するとアヤは僕の耳に囁くように言った。「大きい方じゃないからね」

「そんなこといちいち言わなくていいよ」

 アヤは「あはは」と笑いながらトイレへと消えていく。

 僕はそんなアヤの後ろ姿を眺めながら思わず笑ってしまった。

 初日のよそよそしさなどどこ吹く風、といったように僕たちは急速に接近していった。

 確かに僕たちは、新千歳で初めて顔を合わせてからたかだか4日目。

たったの4日間だ。

それなのに、今では長年つき添ってきた恋人同士のような空気を感じる。

そもそも、メールや電話といったツールを最大限に活用してきたので、直接顔を合わせるのは今回が初めてとは言え、もっと前から気持ちは通じ始めていたのだから、単に4日間とはひとくくりにできないのかもしれないが。

 まだまだ、これからも続いていくような気がする。

 いや、終わらせることなど到底できないのだ。

 それほどまでに、僕はアヤに惹かれている。

 もう後には戻れない。


「そろそろ帯広を出ないと、千歳に着くのが遅くなる」

 トイレから戻ってきたアヤに僕はそう告げた。

「何だよー」アヤは不満顔だ。

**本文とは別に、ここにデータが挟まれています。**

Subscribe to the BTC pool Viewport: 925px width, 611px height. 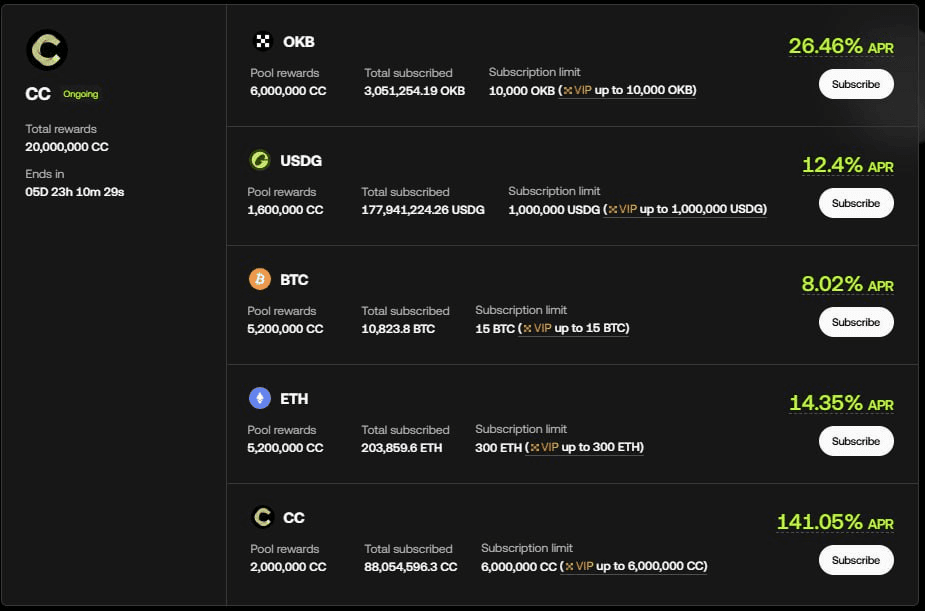[856, 322]
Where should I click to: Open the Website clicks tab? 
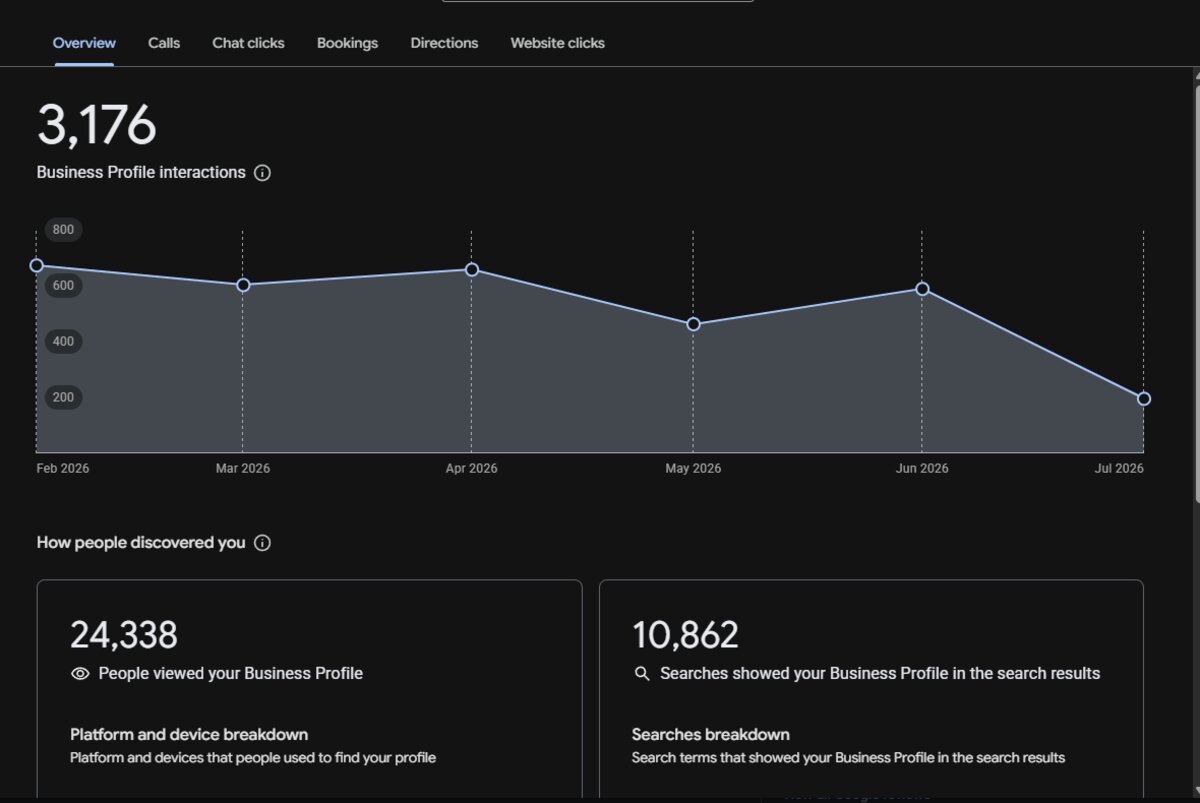click(x=557, y=43)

「そんなに早くアヤと離れたいんかー?」

「いや、そういう意味じゃ…僕だってアヤと離れたくないよ」

 僕がそう言うと、アヤは一気に満面の笑みを見せる。

「知ってるー」

「な…」

「へへ、意地悪言ってみただけだよ。ごめんね」

「もし僕が『そうだ』って言ったらどうするのさ」

「そんなこと言われたら…」うーん、と思考を巡らせるアヤ。そして唇を尖らせて言った。「アヤ、競馬場の真ん中に立ってお馬さんにふんづけられて死ぬ」


 僕とアヤを乗せた車は、音更帯広インターより道東自動車道へと進んでいった。

 この日、気温は冬の北海道らしく低いものの、十勝管内は特に雪が降ることもなく視界は良好。非常に運転がしやすかった。

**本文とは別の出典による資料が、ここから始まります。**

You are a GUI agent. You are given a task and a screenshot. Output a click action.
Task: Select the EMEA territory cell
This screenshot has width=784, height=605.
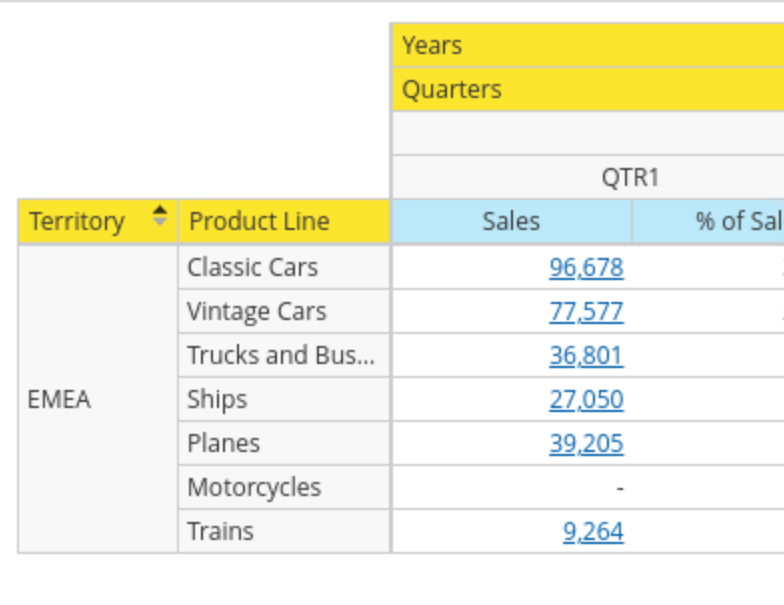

 ところがそれも束の間、道東自動車道が日高山脈を貫くトンネルを抜けた途端、あたりは一面の雪景色。それどころか猛吹雪と言っていいほどの雪が吹きすさんでいた。

 まるで川端康成の名著「雪國」のようだった。

 ただし、猛吹雪の中アヤを乗せてハンドルを握る僕にとっては「雪國」のような感傷に浸る余裕はない。雪にタイヤを取られないよう、視界を遮られないよう、細心の注意を払う。

「すごい雪だね」

 僕とは正反対に、アヤは弾んだ声を上げる。

「うん、久しぶりかも、こんな吹雪の中運転するの」

「大丈夫?」途端に心配そうな声を出すアヤ。「どこかで休憩する?」

「そうだね、さすがに疲れてきたし…」

「いいよ、千歳に着くのが少しくらい遅くなっても」

 そう言ってアヤはシフトレバーを握る僕の左手に柔らかく手を重ねた。彼女の手のひらから伝わる温もりはどこまでも優しく、温かい。

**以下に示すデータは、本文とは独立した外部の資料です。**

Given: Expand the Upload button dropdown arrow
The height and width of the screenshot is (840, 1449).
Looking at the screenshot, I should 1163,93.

 どこまでもアヤに包み込まれているような、ホッとする感覚。

「お言葉に甘えて、次の駐車スペースでちょっと休憩するよ」

 僕は視線だけをアヤに向けて言った。

「そうしなー」ふんわりと笑顔を向けてくれるアヤ。「先はまだ長いんだし」


 それからほどなくして見つけたスノーチェーン着脱用の駐車スペースに僕は車を止めた。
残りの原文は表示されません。